- Opening Delimiter -
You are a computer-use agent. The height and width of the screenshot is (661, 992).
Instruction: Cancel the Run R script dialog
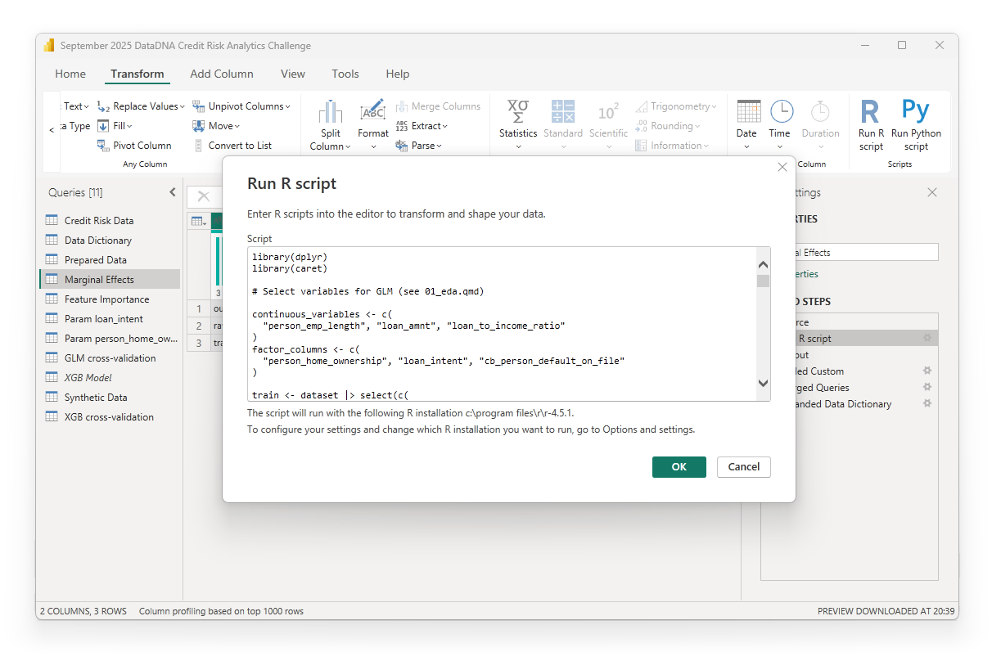743,466
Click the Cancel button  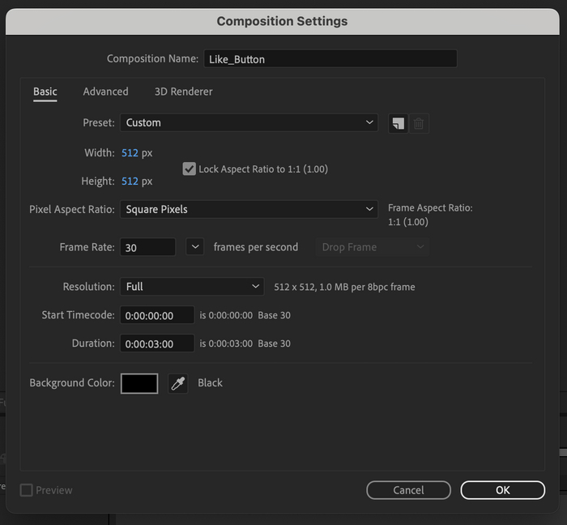click(x=408, y=490)
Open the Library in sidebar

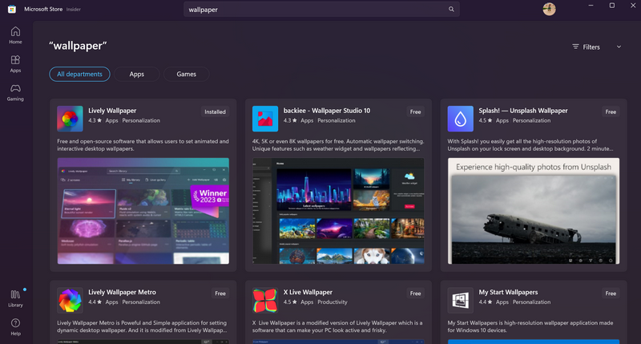click(15, 298)
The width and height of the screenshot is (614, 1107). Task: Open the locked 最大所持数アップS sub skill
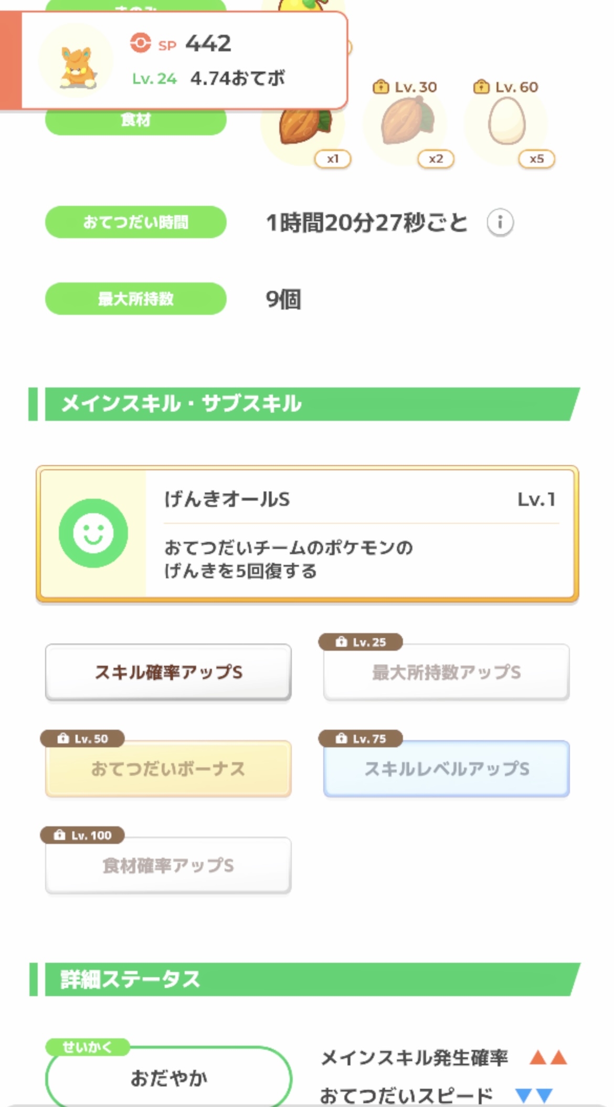[446, 672]
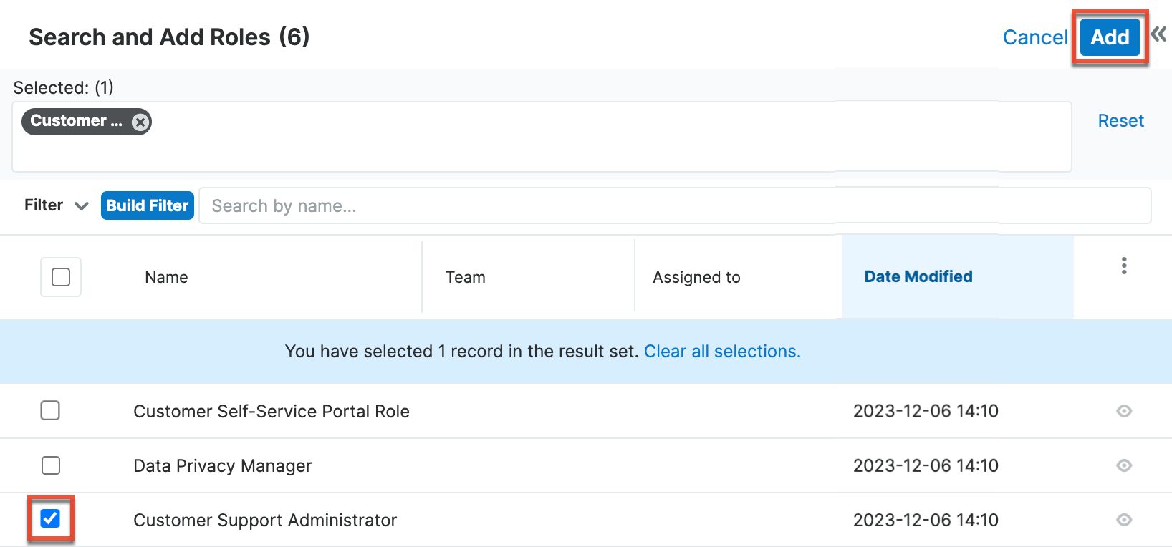This screenshot has height=547, width=1172.
Task: Uncheck the Customer Support Administrator checkbox
Action: 50,518
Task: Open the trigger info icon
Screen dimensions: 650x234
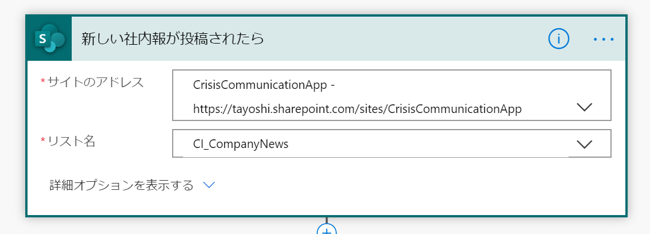Action: (558, 39)
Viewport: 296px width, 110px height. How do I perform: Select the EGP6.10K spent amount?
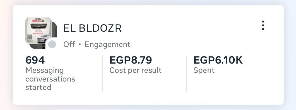[x=218, y=60]
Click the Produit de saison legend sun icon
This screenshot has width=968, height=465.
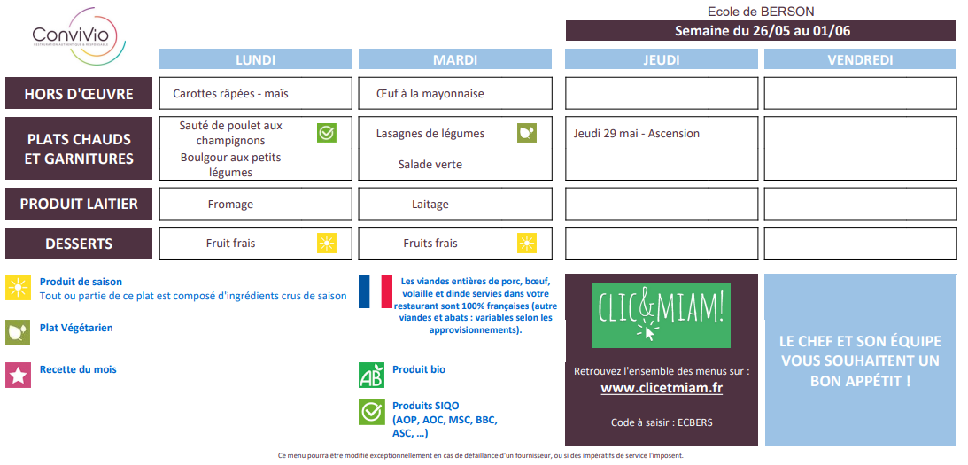click(18, 288)
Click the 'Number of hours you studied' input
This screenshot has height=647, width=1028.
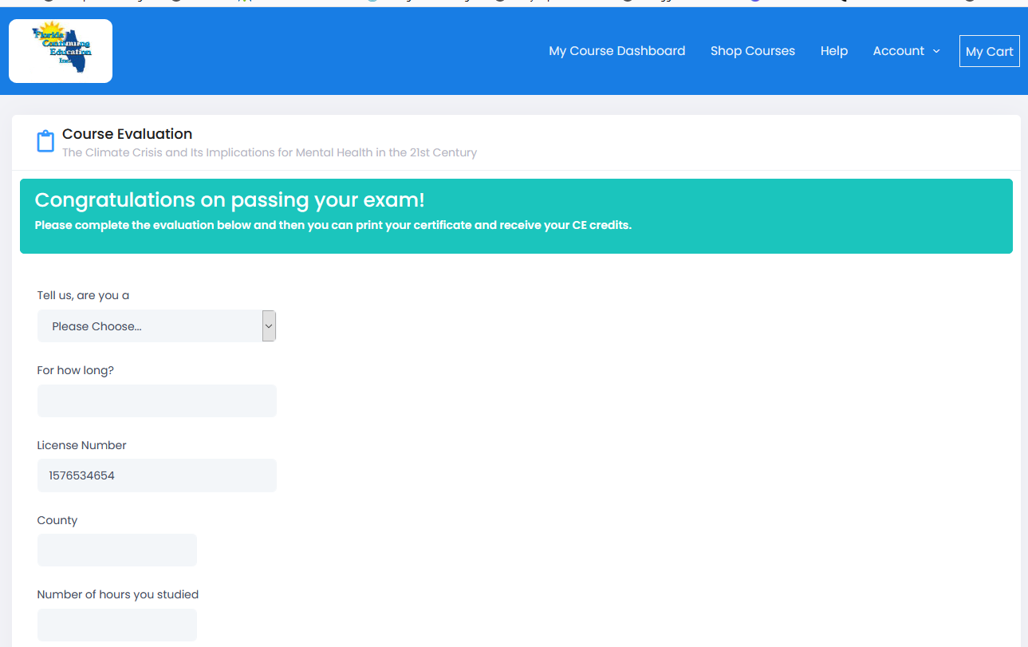(x=116, y=625)
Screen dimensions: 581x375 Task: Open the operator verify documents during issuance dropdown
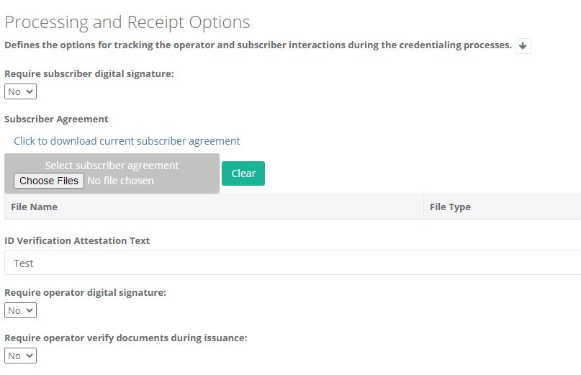point(20,356)

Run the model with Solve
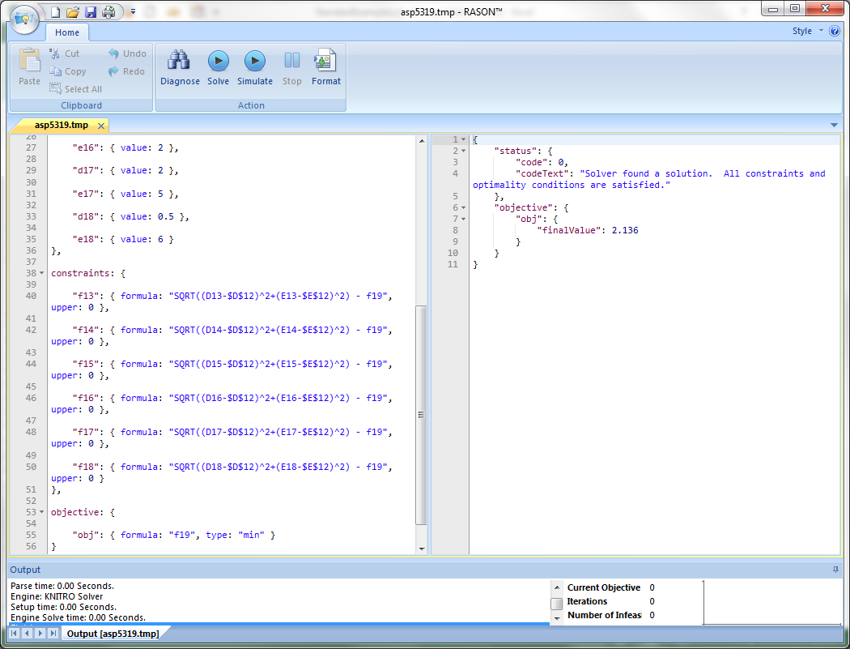(x=218, y=61)
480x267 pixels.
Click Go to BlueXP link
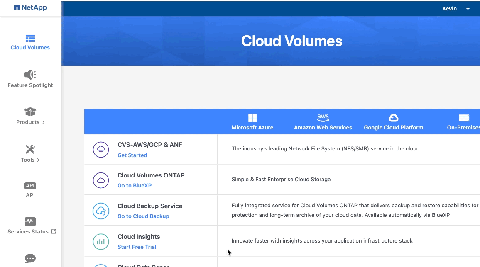point(135,185)
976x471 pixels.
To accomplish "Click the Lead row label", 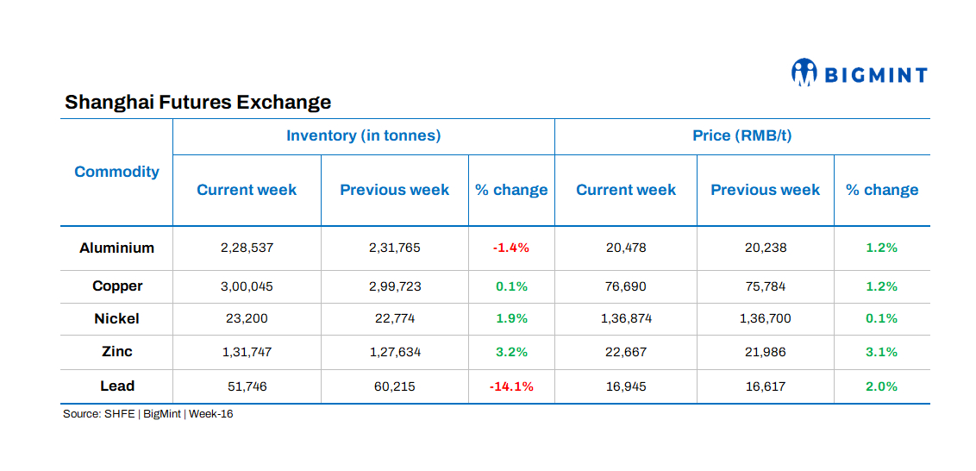I will [116, 386].
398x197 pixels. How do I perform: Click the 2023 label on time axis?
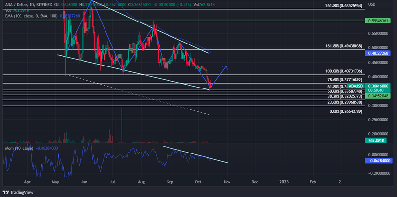[284, 181]
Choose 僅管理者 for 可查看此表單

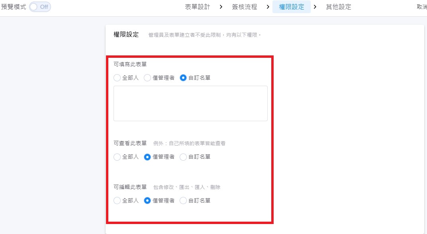pyautogui.click(x=147, y=157)
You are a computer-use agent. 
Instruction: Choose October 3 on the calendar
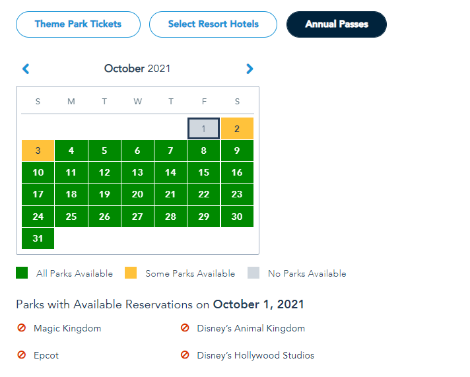coord(38,151)
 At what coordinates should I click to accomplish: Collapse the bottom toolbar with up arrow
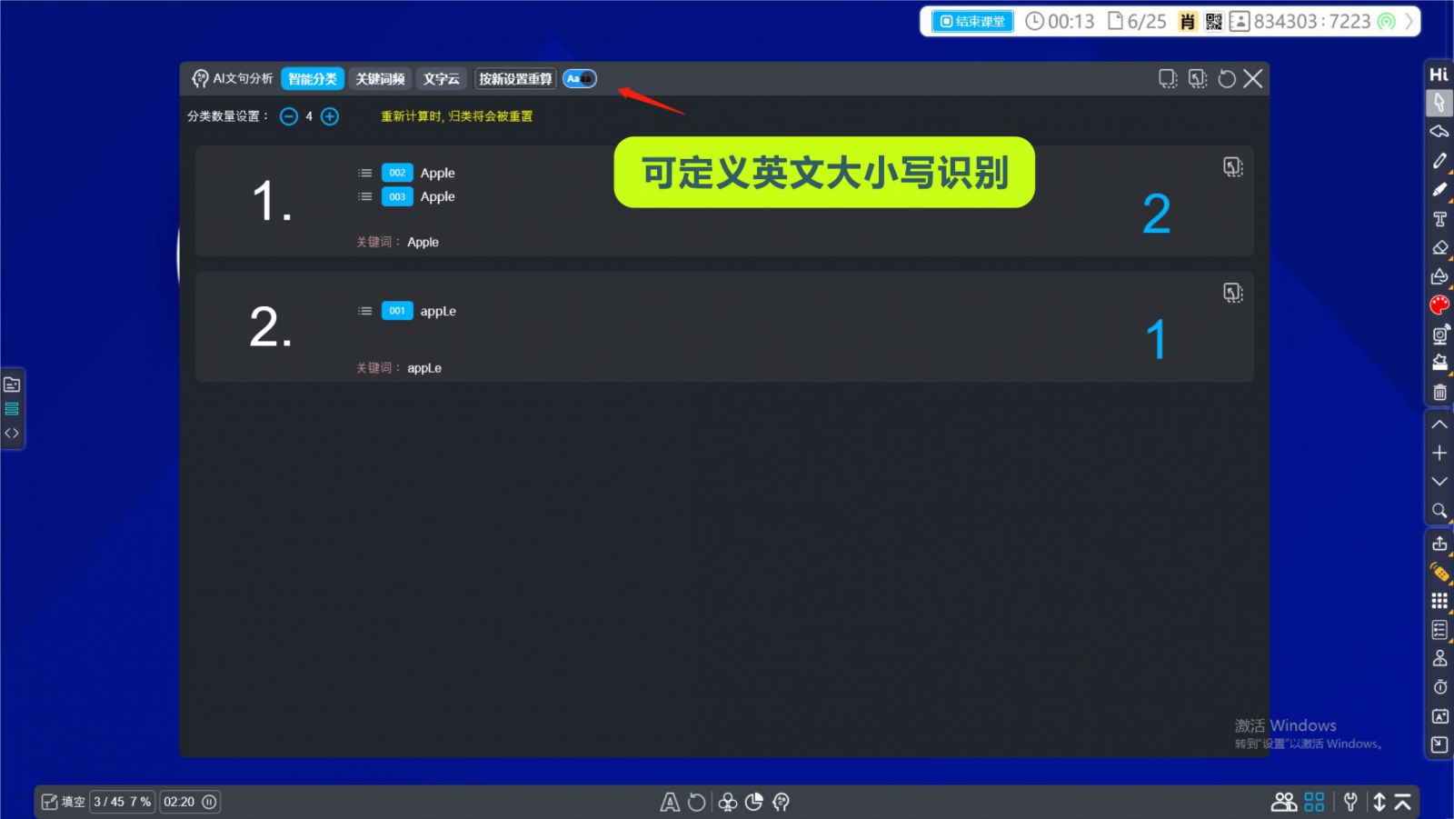point(1402,802)
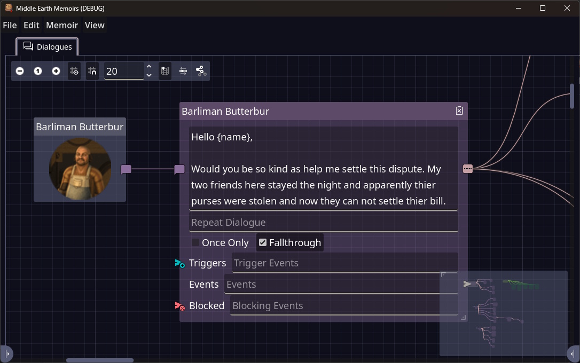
- Closing Delimiter -
* Aim of the exercise
For each line above that includes "computer", copy the line.

* Expected answer
You are a computer-use agent. The height and width of the screenshot is (661, 992).
You are a computer-use agent. 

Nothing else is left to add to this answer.